By GILLIAN SLADE on January 30, 2020.
Alberta has taken a look at the way Portugal addressed its issues with drug addiction over the past two decades.
“The SCS (supervised consumption site) Review Committee examined a wide range of evidence and strategies, including the Portuguese model, as part of its work,” said Kassandra Kitz, press secretary for the associate ministry of mental health and addiction.
Jason Luan, associate minister for mental health and addiction, is in receipt of a report from the review panel appointed last summer. That report has not been made public yet.
About 20 years ago Portugal decriminalized the consumption, acquisition and possession of drugs for personal use and has been recognized for the positive change it brought about.
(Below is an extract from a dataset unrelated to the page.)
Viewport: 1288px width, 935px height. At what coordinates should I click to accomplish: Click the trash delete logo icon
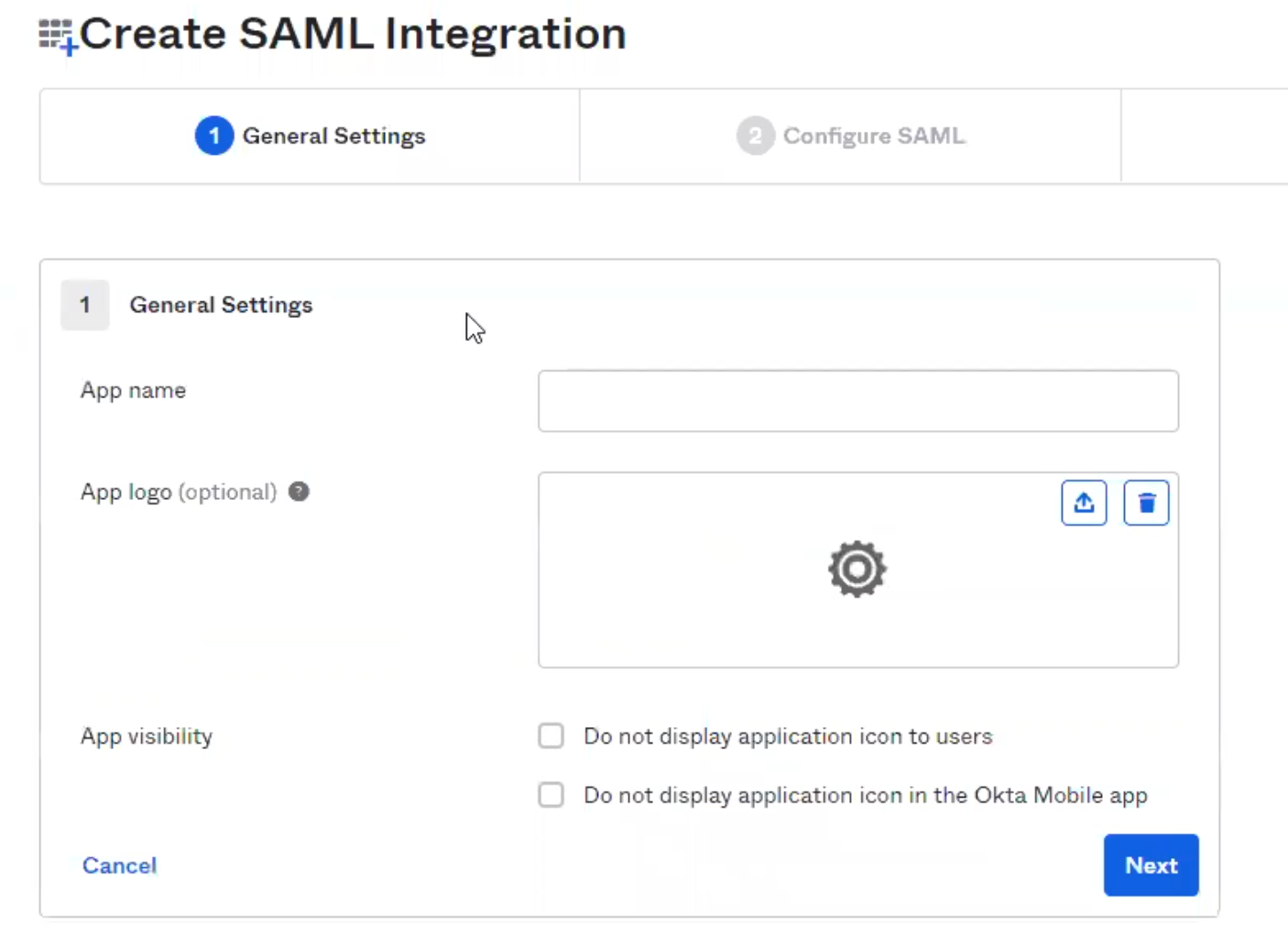point(1146,503)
Portugal established a maximum amount one person can legally have for their own consumption. Someone with that amount or less, where there is no suspicion of drug trafficking, is evaluated by a team comprising of medical doctors, psychologists, sociologists or social workers and a lawyer with the objective of determining the need for treatment to facilitate recovery.
Someone trafficking drugs faces imprisonment, according to online media reports.
Drug use has declined in Portugal among those between the ages of 15 and 24 years and there has been a decline among those using drugs for the first time.
It was not only decriminalizing drugs that made the difference but an emphasis on health for those with an addiction. There are reports online, and even YouTube videos, of health workers making visits to areas where people are known to be using drugs. They provide them with clean needles in exchange for used ones. There is also the equivalent of a “food truck” that pulls in at specific locations to dispense methadone. Reports show people who were previously homeless and unable to work due to an addiction now receiving methadone near their office where they work in Lisbon.
Kitz says in Alberta the plan is a range of treatment and recovery supports.
“Our government supports incorporating harm reduction into a broad continuum of addiction treatment and recovery supports, as does the model used in Portugal,” said Kitz.
“For too long, funding for detox, treatment and recovery supports was insufficient to meet the needs of Albertans. We are committed to ensuring every individual who needs it gets the opportunity to find their path to long-term recovery and a healthy life.”